FinTech revolutionizes small business landscape of Iraq

Iraq

Surging Digital Economy Ecosystem Boosts Middle Class

The digital age has unified the Iraqi people, having reached into nearly every town and village throughout the country and contributed to building Iraq’s digital economy.

Susan Hufton explains that according to Internet World Stats (IWS), almost 50 percent of the Iraqi population accesses the internet, and Statisa.com reports nearly 95 percent mobile phone penetration. Between these two channels, Iraqi citizens are now accessing valuable information and services. The availability and access to networking technologies like the internet and mobile phones, has laid the foundation for a digital economy and opened the doors toward financial inclusion.

Iraq’s homegrown fintech Qi Card, plugged into the surging mobile and internet networks to help drive financial inclusion for the country’s 38 million citizens, and one of the Middle East’s most underbanked countries. This started with the introduction of integrative technologies such as biometric identification and an electronic payment system ecosystem.

ISC’s partnership with state banks Al-Rafidain and Al-Rashed is the most successful public/private partnership in the history of Iraq, and its value toward making banking services readily available to the unbanked/underbanked population is readily demonstrated.

Qi Card circulated throughout the population as a way to link citizens to the state-based financial system. Safety, convenience, and efficiency were critical benefits for working, retired, and displaced Iraqis. Digital payments assure that state-funded payments are expedited for quick disbursement of funds to citizens across the country.

The system reduced the frequency of transporting large amounts of cash currency through dangerous roads. Beneficiaries no longer need to wait in line outside the bank for hours on designated days waiting to receive money.

The biometric identification ensured that money reached the intended person. New security parameters dramatically reduced the system of fraudulent beneficiaries and organized crime syndicates defrauding the country’s financial system, two areas that the Iraqi government had long struggled to contain.

A large part of the Qi Card ecosystem was intended to fuel the surgency of an Iraqi middle class. This meant implementing a small loan system creating opportunities for aspiring entrepreneurs. Iraqi banks did not traditionally serve small loans.
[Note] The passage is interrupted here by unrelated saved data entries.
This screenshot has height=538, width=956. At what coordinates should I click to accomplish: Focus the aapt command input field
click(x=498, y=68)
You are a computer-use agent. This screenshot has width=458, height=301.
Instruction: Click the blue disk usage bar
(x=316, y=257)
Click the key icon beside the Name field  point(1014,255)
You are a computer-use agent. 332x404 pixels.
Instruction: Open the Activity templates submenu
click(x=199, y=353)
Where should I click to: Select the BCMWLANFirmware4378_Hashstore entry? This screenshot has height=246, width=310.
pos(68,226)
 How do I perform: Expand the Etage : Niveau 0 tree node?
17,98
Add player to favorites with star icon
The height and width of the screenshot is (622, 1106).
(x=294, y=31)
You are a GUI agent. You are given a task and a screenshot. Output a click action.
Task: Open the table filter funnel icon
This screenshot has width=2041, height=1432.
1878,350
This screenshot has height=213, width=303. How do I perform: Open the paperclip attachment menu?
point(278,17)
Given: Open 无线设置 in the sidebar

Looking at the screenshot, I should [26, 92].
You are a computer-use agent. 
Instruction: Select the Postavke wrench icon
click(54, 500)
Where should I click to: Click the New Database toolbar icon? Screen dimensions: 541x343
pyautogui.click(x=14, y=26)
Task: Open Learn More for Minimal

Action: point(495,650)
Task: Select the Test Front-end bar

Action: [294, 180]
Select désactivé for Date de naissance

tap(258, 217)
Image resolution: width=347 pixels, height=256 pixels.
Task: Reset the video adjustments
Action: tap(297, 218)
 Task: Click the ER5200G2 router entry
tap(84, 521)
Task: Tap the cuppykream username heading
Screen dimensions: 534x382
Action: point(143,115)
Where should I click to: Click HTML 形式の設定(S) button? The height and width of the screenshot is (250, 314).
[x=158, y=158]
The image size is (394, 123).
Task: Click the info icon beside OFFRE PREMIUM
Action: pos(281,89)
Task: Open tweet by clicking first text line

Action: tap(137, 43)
A person who needed to pay a hospital bill or wanted to open a small restaurant, bakery, or tailoring store could not access funds based on their creditworthiness. This simply was not a traditional practice of the past.

This changed with the ISC-driven digital economy landscape. The loan program allowed citizens to have instant access to credit, entrepreneurs to innovate and build new business amenities to serve their communities while offering financially responsible solutions.

This reduces the risky practice of borrowing money from a loan shark and can safely strengthen a working, middle-class system through entrepreneurship. Replacing out of date processes with a new digital economy strengthens the financial ecosystem of Iraq and creates a system of accountability, progress, and security.

If Iraq’s new digital economy, built on technological advancements, continues to foster a system of financial inclusion, then perhaps, finally, the term “underserved” will no longer define Iraqi consumers and businesses.